En el verano de 1969 yo tenía 15 años y la cabeza llena de utopías. Soñaba con viajar por el mundo, un mundo lleno de máquinas que harían el trabajo más pesado y monótono, aquél que no nos aporta pero que es necesario. Tendríamos tiempo de leer, de estar con las personas queridas, sobre todo con los amigos que en aquellos momentos eran lo más importante, o casi, de mi vida. Me sentía un poco atípica, andaba despistada y soñando con vidas paralelas, con mundos extraños a mi realidad, una realidad que más tarde comprendí que era mediocre y vacía en un pueblo donde la dictadura de Franco había creado una sociedad miedosa y carente de interés por la cultura.
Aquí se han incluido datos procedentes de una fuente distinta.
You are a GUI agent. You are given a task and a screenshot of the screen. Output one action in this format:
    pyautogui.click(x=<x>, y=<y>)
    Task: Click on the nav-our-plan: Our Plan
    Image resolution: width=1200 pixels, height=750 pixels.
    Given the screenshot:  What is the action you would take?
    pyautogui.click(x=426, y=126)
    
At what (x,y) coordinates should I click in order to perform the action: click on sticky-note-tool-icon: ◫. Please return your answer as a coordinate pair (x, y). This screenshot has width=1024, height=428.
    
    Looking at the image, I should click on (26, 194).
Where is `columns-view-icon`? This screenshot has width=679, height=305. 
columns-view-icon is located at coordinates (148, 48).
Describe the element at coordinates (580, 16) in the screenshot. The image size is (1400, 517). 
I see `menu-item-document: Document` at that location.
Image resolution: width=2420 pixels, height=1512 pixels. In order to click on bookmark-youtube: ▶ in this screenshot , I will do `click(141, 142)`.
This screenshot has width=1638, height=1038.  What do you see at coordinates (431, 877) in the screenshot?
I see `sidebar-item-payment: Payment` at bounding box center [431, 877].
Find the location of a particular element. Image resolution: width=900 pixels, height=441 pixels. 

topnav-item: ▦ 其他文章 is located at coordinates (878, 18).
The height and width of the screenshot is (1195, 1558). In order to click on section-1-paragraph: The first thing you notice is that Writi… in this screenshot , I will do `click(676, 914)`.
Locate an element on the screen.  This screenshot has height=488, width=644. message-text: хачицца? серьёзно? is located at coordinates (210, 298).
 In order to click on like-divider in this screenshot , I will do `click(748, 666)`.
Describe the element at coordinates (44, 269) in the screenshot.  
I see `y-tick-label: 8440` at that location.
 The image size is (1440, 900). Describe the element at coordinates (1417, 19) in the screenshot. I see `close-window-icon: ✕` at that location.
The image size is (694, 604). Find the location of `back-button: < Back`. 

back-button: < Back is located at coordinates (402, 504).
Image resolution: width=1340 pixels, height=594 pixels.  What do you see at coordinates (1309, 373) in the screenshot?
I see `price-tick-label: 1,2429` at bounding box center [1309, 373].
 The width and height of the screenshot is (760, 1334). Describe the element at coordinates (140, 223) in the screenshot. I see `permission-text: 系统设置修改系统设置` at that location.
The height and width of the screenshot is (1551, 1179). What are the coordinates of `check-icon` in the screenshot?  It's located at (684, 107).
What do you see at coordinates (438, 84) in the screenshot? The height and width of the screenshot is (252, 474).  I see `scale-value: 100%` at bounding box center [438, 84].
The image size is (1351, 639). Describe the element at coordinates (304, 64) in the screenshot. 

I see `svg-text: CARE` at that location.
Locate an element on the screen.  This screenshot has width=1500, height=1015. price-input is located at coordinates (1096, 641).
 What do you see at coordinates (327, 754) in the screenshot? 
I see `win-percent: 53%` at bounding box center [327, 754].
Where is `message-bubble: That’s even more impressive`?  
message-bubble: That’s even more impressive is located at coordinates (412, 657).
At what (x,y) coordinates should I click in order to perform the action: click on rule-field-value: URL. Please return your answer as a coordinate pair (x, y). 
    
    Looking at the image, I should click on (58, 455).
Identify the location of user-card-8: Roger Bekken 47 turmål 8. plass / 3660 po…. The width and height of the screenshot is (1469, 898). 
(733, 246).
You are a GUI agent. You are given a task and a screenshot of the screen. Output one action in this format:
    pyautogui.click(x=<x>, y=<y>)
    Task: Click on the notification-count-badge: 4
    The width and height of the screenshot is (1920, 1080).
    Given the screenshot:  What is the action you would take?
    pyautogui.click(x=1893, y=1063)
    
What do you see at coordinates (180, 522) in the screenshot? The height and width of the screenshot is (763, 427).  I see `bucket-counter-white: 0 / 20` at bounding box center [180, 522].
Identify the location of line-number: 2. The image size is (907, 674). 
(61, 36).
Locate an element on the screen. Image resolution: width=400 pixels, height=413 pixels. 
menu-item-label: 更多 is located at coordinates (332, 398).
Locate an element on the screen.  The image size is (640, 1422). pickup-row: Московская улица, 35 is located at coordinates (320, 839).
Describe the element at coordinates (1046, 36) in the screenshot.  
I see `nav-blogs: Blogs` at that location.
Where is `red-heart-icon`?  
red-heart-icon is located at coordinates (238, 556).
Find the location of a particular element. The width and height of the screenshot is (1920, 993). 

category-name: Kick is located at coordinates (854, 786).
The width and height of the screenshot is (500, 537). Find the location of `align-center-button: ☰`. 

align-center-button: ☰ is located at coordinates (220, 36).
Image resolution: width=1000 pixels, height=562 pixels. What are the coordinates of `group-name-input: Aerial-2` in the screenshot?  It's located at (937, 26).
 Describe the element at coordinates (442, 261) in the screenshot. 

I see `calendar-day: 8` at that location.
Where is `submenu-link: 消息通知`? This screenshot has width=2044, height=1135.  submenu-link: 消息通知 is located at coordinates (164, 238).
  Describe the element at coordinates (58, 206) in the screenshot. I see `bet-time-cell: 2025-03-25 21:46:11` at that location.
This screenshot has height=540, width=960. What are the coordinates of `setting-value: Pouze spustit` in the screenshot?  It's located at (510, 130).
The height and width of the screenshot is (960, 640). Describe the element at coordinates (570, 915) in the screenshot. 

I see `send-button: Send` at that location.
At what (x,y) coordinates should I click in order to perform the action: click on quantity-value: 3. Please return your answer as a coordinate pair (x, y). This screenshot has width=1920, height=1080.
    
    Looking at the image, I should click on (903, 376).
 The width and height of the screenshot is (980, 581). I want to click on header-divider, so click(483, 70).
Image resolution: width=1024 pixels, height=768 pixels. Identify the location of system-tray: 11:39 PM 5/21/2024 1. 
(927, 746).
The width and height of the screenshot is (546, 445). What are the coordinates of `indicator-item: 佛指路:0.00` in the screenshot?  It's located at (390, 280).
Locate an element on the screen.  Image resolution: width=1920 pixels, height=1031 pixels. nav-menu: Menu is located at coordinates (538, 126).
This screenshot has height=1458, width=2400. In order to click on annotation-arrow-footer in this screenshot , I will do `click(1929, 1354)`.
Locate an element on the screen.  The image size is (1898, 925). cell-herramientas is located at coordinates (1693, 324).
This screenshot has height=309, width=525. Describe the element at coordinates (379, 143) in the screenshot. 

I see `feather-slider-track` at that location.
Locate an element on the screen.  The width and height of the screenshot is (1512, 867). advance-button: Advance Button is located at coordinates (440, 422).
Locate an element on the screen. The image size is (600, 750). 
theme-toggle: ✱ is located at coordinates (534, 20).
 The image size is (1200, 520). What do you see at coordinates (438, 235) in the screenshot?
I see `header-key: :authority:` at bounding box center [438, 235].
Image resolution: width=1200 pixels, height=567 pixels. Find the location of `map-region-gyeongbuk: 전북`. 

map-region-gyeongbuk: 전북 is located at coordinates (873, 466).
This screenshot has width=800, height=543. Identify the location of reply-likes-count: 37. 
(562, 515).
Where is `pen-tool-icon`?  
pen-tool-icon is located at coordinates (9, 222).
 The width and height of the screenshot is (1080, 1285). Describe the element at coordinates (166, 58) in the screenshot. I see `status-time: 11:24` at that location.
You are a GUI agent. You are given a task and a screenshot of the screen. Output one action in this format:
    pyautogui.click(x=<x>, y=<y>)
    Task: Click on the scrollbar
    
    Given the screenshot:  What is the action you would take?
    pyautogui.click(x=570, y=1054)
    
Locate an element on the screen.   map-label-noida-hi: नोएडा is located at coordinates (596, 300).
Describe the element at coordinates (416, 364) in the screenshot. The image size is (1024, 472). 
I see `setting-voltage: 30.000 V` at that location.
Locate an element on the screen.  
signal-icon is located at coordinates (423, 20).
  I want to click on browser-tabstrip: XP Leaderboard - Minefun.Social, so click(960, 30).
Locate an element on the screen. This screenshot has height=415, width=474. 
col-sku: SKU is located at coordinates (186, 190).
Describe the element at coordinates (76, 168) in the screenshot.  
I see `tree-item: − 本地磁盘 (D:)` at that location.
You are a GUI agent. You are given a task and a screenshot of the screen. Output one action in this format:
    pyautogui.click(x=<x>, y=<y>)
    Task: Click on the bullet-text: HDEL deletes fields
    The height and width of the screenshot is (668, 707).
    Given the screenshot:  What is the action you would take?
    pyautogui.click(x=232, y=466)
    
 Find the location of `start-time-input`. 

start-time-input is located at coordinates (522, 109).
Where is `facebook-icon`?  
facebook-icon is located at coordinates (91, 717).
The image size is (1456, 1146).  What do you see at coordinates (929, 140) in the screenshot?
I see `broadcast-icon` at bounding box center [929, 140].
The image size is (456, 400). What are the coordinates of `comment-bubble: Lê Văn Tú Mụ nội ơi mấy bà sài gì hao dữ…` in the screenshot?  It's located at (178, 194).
Y a esto, el 16 de julio de aquel año Neil Armstrong llegó a la Luna. Me recuerdo en la madrugada de ese día, sentada frente al televisor del bar de mi padre, junto con mi familia y algunos amigos, gritando porque por primera vez el hombre puso un pie en el satélite que hasta ese momento era algo misterioso. Incluso podía estar habitado por selenitas con orejas grandes y un color verdoso azulado. No, la luna solo era un satélite sin vida. Adiós a los mundos extraños creados mientras miraba la luz plateada en las noches de verano, cuando paseaba solitaria por las calles menos transitadas del pueblo.

Especialmente mis pasos me llevaban a contemplar la espadaña del convento de las mojas. La luz misteriosa que recibía del cielo me creaba la necesidad de leer a Bécquer, a Rosalía, a Lorca, lecturas y películas de ciencia ficción que siempre han estado unidas a la belleza, al menos para mí. Me emociono solo de pensar en películas como 2001 Una odisea espacial, Contact o Gattaga, modernas Odiseas y Eneidas. En aquel verano y los que vinieron después, el futuro era un lugar esperanzador, bello y lleno de aventuras.

Han pasado 54 años de aquel verano mágico. El futuro ya no es lo que era, se ha vuelto un lugar inseguro, lleno de incertidumbre donde las señas del colapso nos rondan. Cierto es que hay que intentar superar la melancolía que nos produce la sensación de no poder hacer nada. El individualismo se nos ha incubado, forma parte de la cultura de la postmodernidad que nos promete la felicidad si somos capaces de vivir sin mirar al otro, ignorando el cambio climático que esquilma el planeta. Ya no habrá otros mundos a los que ir a vivir como aquellos que imaginamos en el verano de 1969. Si los hubiera solo estarían reservados para los ricos de la Tierra, esos mismos que nos prometen la felicidad para que sigamos practicando un consumismo que los hacen más ricos.